To me, there is nothing more humbling, than to kneel in prayer. I was not use to it before I moved to Guatemala but it still touches my heart. When I pray with patients, if they kneed, I also kneel.......and it is so special.
After clinic, we were asked to visit a young man in his home. They told us that he is a diabetic and can not walk. I always enjoy doing home visits and as we were planning on what to take, I was thinking that there has to be more to the story than what we heard.
We arrived and park the truck and started the hike down, down and down until we reach the house. When we arrive, there are about 7 family members around the bed and everything was in chaos. I start asking questions and everyone responded in K'iche' to Cesar. I can tell that Cesar is getting different answers so I finally stop everyone and ask that only the mother respond since she seems to know more of the situation.

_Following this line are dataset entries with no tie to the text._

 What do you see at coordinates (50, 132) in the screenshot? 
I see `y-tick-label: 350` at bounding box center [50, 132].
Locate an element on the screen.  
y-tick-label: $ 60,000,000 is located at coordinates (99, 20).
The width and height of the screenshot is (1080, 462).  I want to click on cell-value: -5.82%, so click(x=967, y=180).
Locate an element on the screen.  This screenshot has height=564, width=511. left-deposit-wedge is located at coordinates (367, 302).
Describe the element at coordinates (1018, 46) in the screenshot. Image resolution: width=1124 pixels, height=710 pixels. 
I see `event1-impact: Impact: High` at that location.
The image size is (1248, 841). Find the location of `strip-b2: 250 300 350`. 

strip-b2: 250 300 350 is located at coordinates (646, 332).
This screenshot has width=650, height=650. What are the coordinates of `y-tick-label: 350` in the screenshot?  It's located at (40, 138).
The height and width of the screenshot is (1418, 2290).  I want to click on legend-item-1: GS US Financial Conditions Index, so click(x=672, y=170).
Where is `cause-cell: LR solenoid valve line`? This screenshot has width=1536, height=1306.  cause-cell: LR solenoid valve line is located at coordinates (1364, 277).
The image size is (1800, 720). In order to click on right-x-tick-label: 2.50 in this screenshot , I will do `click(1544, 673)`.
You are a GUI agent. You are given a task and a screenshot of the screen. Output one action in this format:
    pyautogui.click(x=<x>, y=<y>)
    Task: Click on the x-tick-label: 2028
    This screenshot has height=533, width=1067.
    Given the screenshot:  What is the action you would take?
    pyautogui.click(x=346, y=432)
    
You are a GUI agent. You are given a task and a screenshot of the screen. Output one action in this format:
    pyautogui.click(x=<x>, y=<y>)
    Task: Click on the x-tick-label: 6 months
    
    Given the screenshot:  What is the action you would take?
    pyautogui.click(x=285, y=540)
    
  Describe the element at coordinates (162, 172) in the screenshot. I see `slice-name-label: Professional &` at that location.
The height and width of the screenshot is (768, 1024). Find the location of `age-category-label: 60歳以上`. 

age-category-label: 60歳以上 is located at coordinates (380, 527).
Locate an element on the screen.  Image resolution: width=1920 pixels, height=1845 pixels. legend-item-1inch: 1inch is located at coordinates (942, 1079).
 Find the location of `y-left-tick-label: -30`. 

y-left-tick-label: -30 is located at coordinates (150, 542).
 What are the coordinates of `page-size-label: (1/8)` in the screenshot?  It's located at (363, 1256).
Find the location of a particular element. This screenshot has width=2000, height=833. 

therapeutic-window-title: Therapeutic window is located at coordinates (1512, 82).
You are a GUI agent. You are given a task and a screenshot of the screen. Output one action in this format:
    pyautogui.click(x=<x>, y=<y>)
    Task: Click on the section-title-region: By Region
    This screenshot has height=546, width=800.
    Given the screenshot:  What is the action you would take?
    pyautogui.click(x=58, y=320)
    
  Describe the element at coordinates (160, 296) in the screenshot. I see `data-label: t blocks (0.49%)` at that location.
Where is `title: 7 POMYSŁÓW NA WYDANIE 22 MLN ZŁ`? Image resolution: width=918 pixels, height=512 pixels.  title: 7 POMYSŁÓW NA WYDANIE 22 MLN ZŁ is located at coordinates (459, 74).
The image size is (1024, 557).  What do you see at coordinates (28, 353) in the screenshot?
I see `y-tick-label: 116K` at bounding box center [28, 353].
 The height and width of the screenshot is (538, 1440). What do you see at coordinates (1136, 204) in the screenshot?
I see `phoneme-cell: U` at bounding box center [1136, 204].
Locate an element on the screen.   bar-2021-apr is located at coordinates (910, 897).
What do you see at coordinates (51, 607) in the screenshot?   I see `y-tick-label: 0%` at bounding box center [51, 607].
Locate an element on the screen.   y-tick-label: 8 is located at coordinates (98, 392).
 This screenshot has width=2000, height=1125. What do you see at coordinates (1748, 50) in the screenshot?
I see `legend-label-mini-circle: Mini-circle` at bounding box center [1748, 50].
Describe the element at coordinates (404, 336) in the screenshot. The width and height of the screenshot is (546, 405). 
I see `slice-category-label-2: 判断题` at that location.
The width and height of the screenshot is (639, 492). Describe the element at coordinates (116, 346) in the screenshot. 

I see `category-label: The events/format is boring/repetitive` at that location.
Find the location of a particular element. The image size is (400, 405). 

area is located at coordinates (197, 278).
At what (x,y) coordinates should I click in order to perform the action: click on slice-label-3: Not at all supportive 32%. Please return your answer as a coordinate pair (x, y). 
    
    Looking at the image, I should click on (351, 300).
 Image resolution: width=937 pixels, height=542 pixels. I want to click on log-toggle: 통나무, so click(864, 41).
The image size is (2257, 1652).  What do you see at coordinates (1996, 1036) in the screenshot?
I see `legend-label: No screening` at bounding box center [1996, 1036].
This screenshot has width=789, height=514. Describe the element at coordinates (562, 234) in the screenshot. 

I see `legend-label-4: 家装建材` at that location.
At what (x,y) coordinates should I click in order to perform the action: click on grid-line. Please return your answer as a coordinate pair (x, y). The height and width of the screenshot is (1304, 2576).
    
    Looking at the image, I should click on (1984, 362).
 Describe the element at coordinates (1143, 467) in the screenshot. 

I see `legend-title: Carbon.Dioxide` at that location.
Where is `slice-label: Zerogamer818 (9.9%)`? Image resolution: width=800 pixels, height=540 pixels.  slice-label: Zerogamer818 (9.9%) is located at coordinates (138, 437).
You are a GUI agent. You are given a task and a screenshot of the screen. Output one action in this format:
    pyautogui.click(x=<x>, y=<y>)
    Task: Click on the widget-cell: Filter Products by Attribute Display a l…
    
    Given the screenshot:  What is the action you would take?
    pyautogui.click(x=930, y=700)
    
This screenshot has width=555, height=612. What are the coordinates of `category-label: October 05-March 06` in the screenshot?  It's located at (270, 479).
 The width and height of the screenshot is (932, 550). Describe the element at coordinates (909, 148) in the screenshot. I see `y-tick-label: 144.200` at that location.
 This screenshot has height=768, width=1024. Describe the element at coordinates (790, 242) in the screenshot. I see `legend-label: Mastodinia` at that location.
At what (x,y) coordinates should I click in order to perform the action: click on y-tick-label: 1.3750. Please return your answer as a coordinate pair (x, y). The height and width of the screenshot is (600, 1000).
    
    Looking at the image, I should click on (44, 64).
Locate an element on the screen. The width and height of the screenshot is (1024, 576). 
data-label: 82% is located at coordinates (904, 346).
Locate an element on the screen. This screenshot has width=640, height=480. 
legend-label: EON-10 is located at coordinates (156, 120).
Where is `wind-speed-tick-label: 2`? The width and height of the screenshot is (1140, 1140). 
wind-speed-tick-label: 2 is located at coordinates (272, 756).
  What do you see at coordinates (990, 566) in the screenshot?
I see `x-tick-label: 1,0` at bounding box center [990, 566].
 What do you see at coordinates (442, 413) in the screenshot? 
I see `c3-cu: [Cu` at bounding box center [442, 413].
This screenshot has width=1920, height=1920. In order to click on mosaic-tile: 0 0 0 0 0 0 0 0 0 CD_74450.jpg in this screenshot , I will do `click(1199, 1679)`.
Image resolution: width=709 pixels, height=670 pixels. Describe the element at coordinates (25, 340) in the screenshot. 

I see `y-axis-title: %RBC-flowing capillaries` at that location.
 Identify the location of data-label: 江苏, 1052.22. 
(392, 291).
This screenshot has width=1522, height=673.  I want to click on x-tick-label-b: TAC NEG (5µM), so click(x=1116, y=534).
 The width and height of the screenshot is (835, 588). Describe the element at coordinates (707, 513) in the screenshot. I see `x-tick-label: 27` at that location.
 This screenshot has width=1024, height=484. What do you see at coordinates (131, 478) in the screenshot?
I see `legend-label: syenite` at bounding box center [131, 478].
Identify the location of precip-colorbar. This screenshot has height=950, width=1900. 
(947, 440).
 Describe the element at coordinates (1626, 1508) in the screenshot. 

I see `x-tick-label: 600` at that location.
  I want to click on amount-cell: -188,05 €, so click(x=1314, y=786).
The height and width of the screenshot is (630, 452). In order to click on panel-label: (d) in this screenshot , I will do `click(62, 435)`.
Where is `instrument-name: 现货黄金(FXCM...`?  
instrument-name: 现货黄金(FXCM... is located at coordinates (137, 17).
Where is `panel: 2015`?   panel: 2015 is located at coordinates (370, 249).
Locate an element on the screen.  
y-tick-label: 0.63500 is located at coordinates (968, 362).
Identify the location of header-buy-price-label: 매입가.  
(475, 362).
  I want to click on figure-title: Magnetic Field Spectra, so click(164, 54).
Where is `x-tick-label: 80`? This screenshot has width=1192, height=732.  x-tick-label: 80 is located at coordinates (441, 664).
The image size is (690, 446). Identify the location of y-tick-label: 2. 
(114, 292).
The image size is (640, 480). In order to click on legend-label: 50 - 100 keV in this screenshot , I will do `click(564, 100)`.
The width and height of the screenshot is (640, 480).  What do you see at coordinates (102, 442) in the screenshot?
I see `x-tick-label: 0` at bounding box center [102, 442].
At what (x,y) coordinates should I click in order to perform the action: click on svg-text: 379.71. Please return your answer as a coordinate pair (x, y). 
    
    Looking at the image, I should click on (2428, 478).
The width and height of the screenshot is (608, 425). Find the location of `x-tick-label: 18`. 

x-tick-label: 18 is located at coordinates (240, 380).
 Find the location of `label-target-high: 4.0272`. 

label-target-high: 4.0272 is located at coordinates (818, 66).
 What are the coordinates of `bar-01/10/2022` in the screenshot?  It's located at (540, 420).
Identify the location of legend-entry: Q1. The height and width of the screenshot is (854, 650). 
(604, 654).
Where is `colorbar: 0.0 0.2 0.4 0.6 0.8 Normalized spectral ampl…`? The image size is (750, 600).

He had went to a hospital yesterday in Santa Cruz for a stomach problem but did not tell the staff he was a diabetic. They gave him some IV fluid and sent him home. Then all through the night and the morning, he had trouble breathing. At this point he was in ketoacidosis and breathing 50 times a minute. I told the family that he needed to go to the hospital by ambulance and needed to go now. Four people pulled out their phone but no one had time on their phone to call. Cesar loaned his phone so they call. They called a pickup truck to take him.
I climbed back up to the truck with Teresa and wrote the note for them to take to the hospital. I think Teresa went with me because she was afraid that I was going to have a heart attack from the hike back up to the truck. In a few minutes, five guys had wrapped the young man in a blanket and were carrying him to the top. We put him in the back of truck and they left for the hospital.
He is a very, very sick young man. Please pray for him. We will see what happens.